Cada oración fue dicha con odio, parecía que eran brazas ardientes que le metieron ala boca, y al sacarlas las escupía eufórico y lleno de rencor. 

Federick se portaba extraño, tenía más energía para insultar que para tener paciencia.

— ¿Qué quiere decir con eso?— pregunté. En clase no lo escuché referirse a los Slovich con desprecio. 

No. Al hablar de ellos ni siquiera mostraba una emoción.

Nada.

Ese bastardo ermitaño y resentido no mostraba nada.

Su indiferencia a mis ídolos de élite podría considerarse como una de las razones más fuertes por las que comencé a despreciarlo, y no en silencio precisamente.

Federick se encogió de hombros, dio media vuelta, y antes de desaparecer por el mismo lugar por el que llegó, nos miró de reojo.

— Mi ultimátum es este, si regresan acabarán nadando junto a mis peces. Sobre aviso no hay engaño, lárguense, o llamaré a las autoridades por invasión a propiedad privada.

Iba a gritarle que cerrara la boca, Conann calló mis protestas con una mano y se despidió con  cortesía, arrastrándome a la fuerza de regreso a la superficie.

Conforme nos alejábamos, menos veía el final, pero puedo jurar que los ojos de Federick me siguieron un largo rato, persiguiéndome también en sueños por los siguientes días.

***

Se cumplían dos meses del encuentro con Imoan.

Y se cumplían quince días desde que dejé de ser atormentada por un par de azul cielo calmo y tormentoso.

Qué combinación más absurda. 

¿Cómo llegaba a ser posible que en el mismo azul en el que se reflejaba la paz, pudiera esconderse la guerra?

No encontraba la respuesta. Y Federick continuaba anteponiéndose a las reglas y el orden con sus ojos similares, y distinto a la vez.

Azul.

Azul.

¡Maldito azul!

Por algo siempre amé el morado.

Odiaba limpiar el cuarto de la abuela porque me recordaba a los baúles interminables, y al toparme con una figura de arcilla pintada de azul, no pude soportarlo más.

Lo odié más todavía.

Quise lanzar la figura por la ventana, porque, era ella o era yo.

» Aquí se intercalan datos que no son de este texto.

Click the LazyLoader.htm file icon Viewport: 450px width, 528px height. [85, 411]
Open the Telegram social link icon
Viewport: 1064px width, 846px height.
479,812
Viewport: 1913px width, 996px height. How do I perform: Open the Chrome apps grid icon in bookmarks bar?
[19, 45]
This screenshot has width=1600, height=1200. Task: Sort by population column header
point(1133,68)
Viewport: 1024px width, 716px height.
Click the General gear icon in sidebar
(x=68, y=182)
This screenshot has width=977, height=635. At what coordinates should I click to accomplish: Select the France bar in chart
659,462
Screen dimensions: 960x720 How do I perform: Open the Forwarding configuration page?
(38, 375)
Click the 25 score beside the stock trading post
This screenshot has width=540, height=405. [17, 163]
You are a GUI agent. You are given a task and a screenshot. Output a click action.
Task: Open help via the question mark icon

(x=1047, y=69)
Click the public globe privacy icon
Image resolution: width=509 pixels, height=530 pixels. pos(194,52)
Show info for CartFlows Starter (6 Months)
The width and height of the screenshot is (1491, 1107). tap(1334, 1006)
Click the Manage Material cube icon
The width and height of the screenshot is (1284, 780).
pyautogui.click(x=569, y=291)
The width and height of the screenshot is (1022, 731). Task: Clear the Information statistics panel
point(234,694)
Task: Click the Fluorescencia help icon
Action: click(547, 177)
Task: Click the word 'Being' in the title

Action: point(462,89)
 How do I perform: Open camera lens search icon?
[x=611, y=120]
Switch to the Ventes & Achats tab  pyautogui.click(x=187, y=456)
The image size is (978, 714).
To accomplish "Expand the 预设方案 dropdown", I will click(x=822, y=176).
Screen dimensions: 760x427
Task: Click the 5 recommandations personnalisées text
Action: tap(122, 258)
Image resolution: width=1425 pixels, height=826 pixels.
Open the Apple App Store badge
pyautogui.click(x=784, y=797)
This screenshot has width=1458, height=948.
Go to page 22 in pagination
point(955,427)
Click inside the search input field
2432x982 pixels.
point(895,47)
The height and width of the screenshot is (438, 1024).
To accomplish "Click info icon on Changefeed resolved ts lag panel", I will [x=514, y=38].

Tropecé antes de alcanzar el marco de madera, la porcelana resbaló de mi mano y rodó por el tapete bordado que tapizaba el suelo imperfecto, yo no tuve la suerte de caer con la misma gracia, en medio del desorden hice que los baúles, cerrados por años, se abrieran, regando su contenido con olor a viejo.

Me hubiera quejado, por el resbalón, la caída, el golpe y la sangre que brotaba en una cascada de mi muñeca al codo.

Me hubiera quejado, si tan solo mis ojos no hubieran conectado con las palabras negras, escritas en el papel gastado, corroído por el tiempo y la humedad.

Es curioso, como unas simples palabras pueden cambiar al mundo.

Es curioso, porque, después de leer la caligrafía elegante de mi abuela en su época de resplandor, Nessa Miller pasó de ser un cerebro oxidado, a la mente más brillante que New York pudiera poseer.